**Consigne**.
Poursuivez l'article sur les deux expositions de la Cité de l'architecture et du patrimoine en reprenant juste après sa dernière phrase.

**Passage cité**.
#####

La Cité de l’architecture et du patrimoine parisienne a pris l’habitude d’inaugurer deux expositions d’un coup. Pour accumuler, gagner du temps, pour que l’on passe trop vite de l’une à l’autre, que l’on ne se pose pas. Illustration ce printemps, avec deux destinations très éloignées en apparence. Elle entraîne d’un côté vers cinquante ans d’architecture portugaise, vers les concepteurs universalistes lusitaniens, qui auraient eu la particularité d’opérer “une fusion cohérente et critique entre le global et le local”, comme l’explique l’architecte Nuno Grande, commissaire de cette présentation. Posant la question : existe t-il une architecture spécifiquement portugaise, “une troisième voie” bien à eux ? De l’internationalisme nationaliste de 1960 à 1974 sous Salazar à la décolonisation tardive, de la révolution des Œillets à l’Europe, jusqu’à la globalisation présente. Ce voyage de questions, illustré par des œuvres des maîtres et prix Pritzker Alvaro Siza, Eduardo Souto de Moura, et d’autres concepteurs moins connus, est passionnant, j’y reviendrai.

#####

**Extrait de données**.
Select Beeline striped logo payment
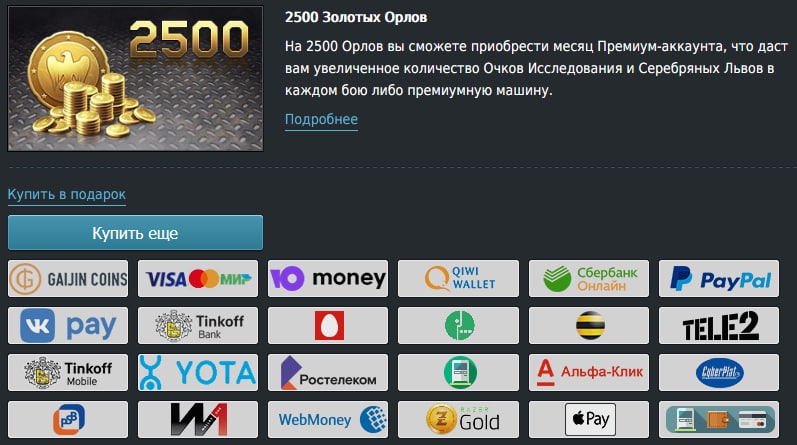 589,325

#####

**Corrigé**.
Mais d’autres pérégrinations plus migrantes sont proposées, avec la seconde exposition, “Habiter le campement”. Sujet urgent, poétique parfois, festif quelquefois, poignant souvent, que l’on a moins l’habitude de voir traité par cette institution. “Le campement, introduit Fiona Meadows, commissaire de cette recherche menée avec un comité scientifique (1), c’est le rassemblement temporaire des abris, mais c’est bien plus… C’est la possibilité de faire clan, communauté, société, un ‘raccourci de l’univers’ écrivent Marcel Mauss et Emile Durkheim en 1903. L’abri nous parle d’architecture, le campement d’urbanisme.” Bien sûr, on pense immédiatement à la Jungle de Calais. Mais précisons que cette exploration, et c’est là la richesse de cette démarche, ne se focalise pas sur les cabanes précaires des déshérités sur fond de boue, répression et désolation. Pour effectuer cet état des lieux du “monde global des camps”, une savante collecte de 14 000 photographies de photojournalistes a été menée. Ont été identifiées six manières d’habiter : les nomades, les voyageurs, les infortunés, les exilés, les conquérants et les contestataires.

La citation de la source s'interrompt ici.